The coxed package is designed "to calculate duration-based quantities from Cox model results" rather than to show hazard ratios, etc. See the vignette. So what you found is probably a feature, not a bug.
You should be able to do what you want directly with the boot() and boot.ci() functions in the standard R boot package, following standard procedures. You write a function to capture the statistic of interest from the model applied to each bootstrap sample, provide that to the boot() function, then send the output to boot.ci() to get various types of confidence intervals.
The trick with a survival model is to work with the regression coefficients returned by the Cox models directly, with their asymptotic normal distributions, rather than the hazard ratios. Then at the very end you may translate the regression coefficients and standard errors into hazard ratios if you wish.
The rms package can do this and a lot more for you in terms of model validation and calibration via bootstrap, for many types of regression models including Cox.

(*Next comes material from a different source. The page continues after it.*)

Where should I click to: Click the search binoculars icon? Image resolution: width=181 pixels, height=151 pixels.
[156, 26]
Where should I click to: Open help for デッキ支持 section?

In response to edited question:
First, make sure that you understand an outline of maximum (partial) likelihood model fitting and the associated likelihood-ratio, score, and Wald tests. Second, note that these rms functions preferentially report the linear predictor of log-hazards and their standard errors/CIs rather than the corresponding hazard ratios. Values in hazard-ratio scales can be obtained by exponentiating the values in the linear-predictor scale. In your case there is only 1 predictor, so the linear predictor for each case is simply the product of the regression coefficient times the Sex indicator value.
The bootcov() report is essentially what you get for cph() Cox survival models. "Center" is the average linear predictor over all cases. Under "Model Tests" you have results of the likelihood-ratio (LR) and score tests on the entire model. The LR test is generally considered most reliable, particularly for small sample sizes.

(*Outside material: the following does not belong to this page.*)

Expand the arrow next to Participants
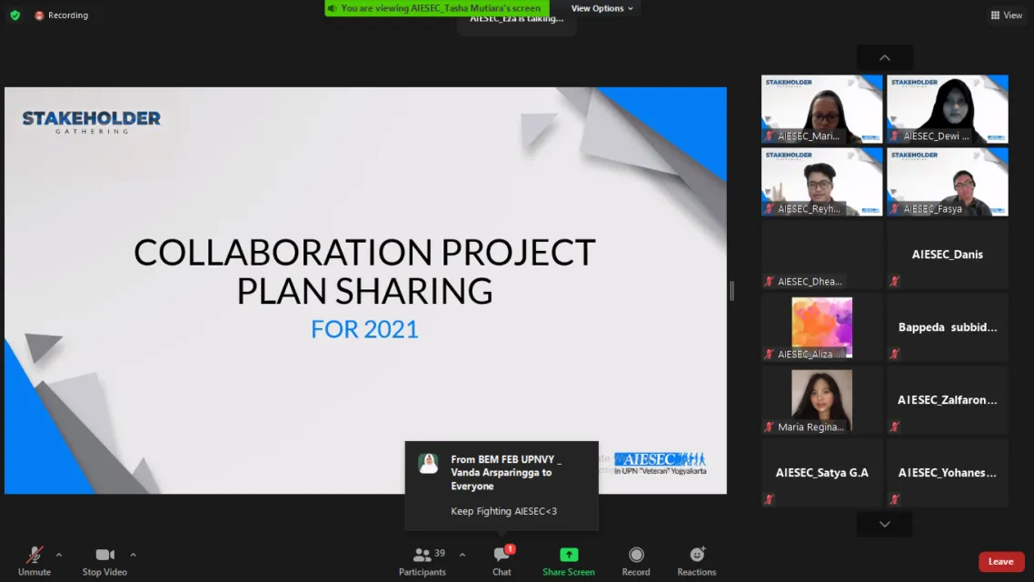 coord(462,555)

The "Coef" value is the regression coefficient for Sex with the corresponding "SE." Their ratio "Z" is asymptotically distributed as a standard normal variate, providing the basis for the Wald-test p-value. That set of values could be different between a bootcov and a standard cph object, as the coefficient (co)variance matrix, from which the "SE" values are calculated, comes from the bootstrapped models with bootcov() rather than the information matrix obtained from fitting a single model with cph().

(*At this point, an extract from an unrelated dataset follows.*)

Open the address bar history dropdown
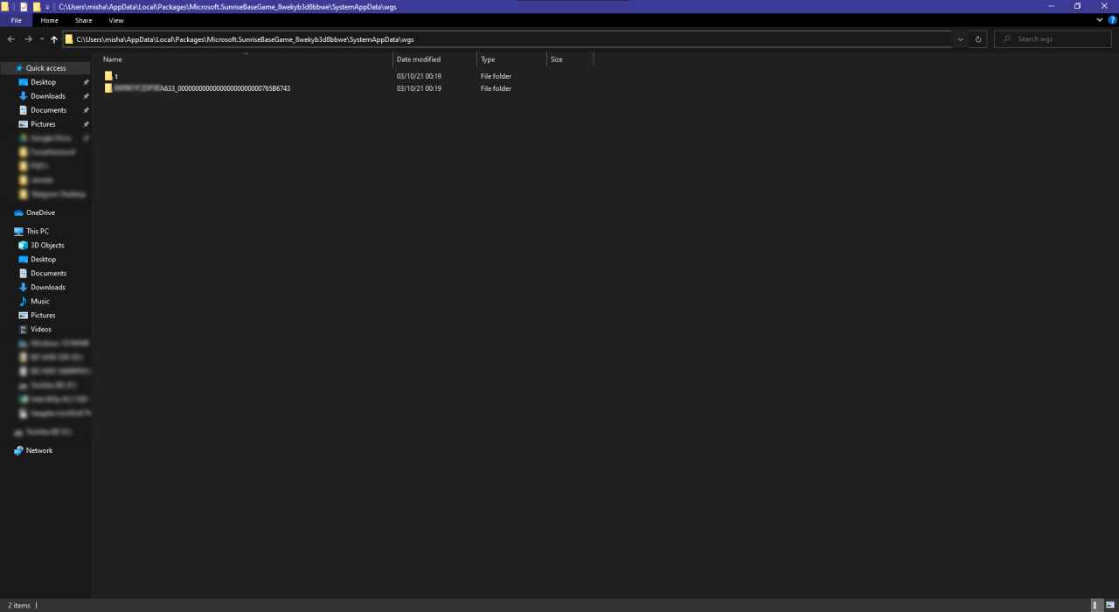The width and height of the screenshot is (1119, 612). [961, 39]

With a more complicated model you would have one line for each estimated coefficient. You can use the rms version of anova() to get Wald tests from complicated models that combine all levels of a categorical predictor or that incorporate all non-linear or interaction terms involving a predictor.
The other items reported are measures of model quality that go beyond simple coefficient tests, based on the likelihoods and the linear-predictor values from the modeling. These are explained in Chapters 9 and 10 of Frank Harrell's textbook. Briefly:
"R2" is a likelihood-based analog of the $R^2$ from an ordinary least-squares (OLS) regression, limited to values between 0 and 1 and calculated in a way that reproduces the $R^2$ of an OLS model.
"Dxy" is a rank-correlation measure of observed and predicted survival times. If $C$ is the concordance between between comparable pairs of observed and predicted survival times (equivalent to the area under a receiver operating characteristic curve, AUC-ROC), then $D_{xy}= 2(C-0.5)$.
"g" is a Gini index based on the mean absolute difference of linear-predictor values among pairs of cases. It thus indicates a "typical" difference among cases in the model's linear-predictor values. "gr" is just its exponential, putting it into the hazard-ratio scale.
The optimism bootstrapping done by validate() provides refined values of those measures and adds a few more. Models are built on multiple bootstrapped samples, each of which is a "training" set. Each of those models is also applied to the entire data set as a single "test" set. The difference averaged over all the bootstraps is the "optimism" in the modeling due to overfitting of the "training" sets, seen in their application to the "test" set.
As a bootstrapped sample is to the original data sample as the original data sample is to the full population, this suggests that values from the original model ("index.orig") should be corrected by that "optimism" to represent the quality of the original model when it's applied to the full population ("index.corrected").
The "Slope" optimism is the factor by which you need to adjust the slope of the relationship between the linear predictor and outcome from "training" samples to best fit the "test" samples. In more typical cases it is less than 1; for example, a value of 0.9 might be interpreted as about 10% overfitting.
"D," "U," and "Q" from validate() are likelihood-based measures of model quality. "D" is the likelihood-ratio $\chi ^2$ divided by the number of observations, an initial measure of the model's discrimination capacity. "U" estimates the "unreliability" of the model, taking into account the "Slope" optimism. Q is their difference, an optimism-corrected measure of model discrimination.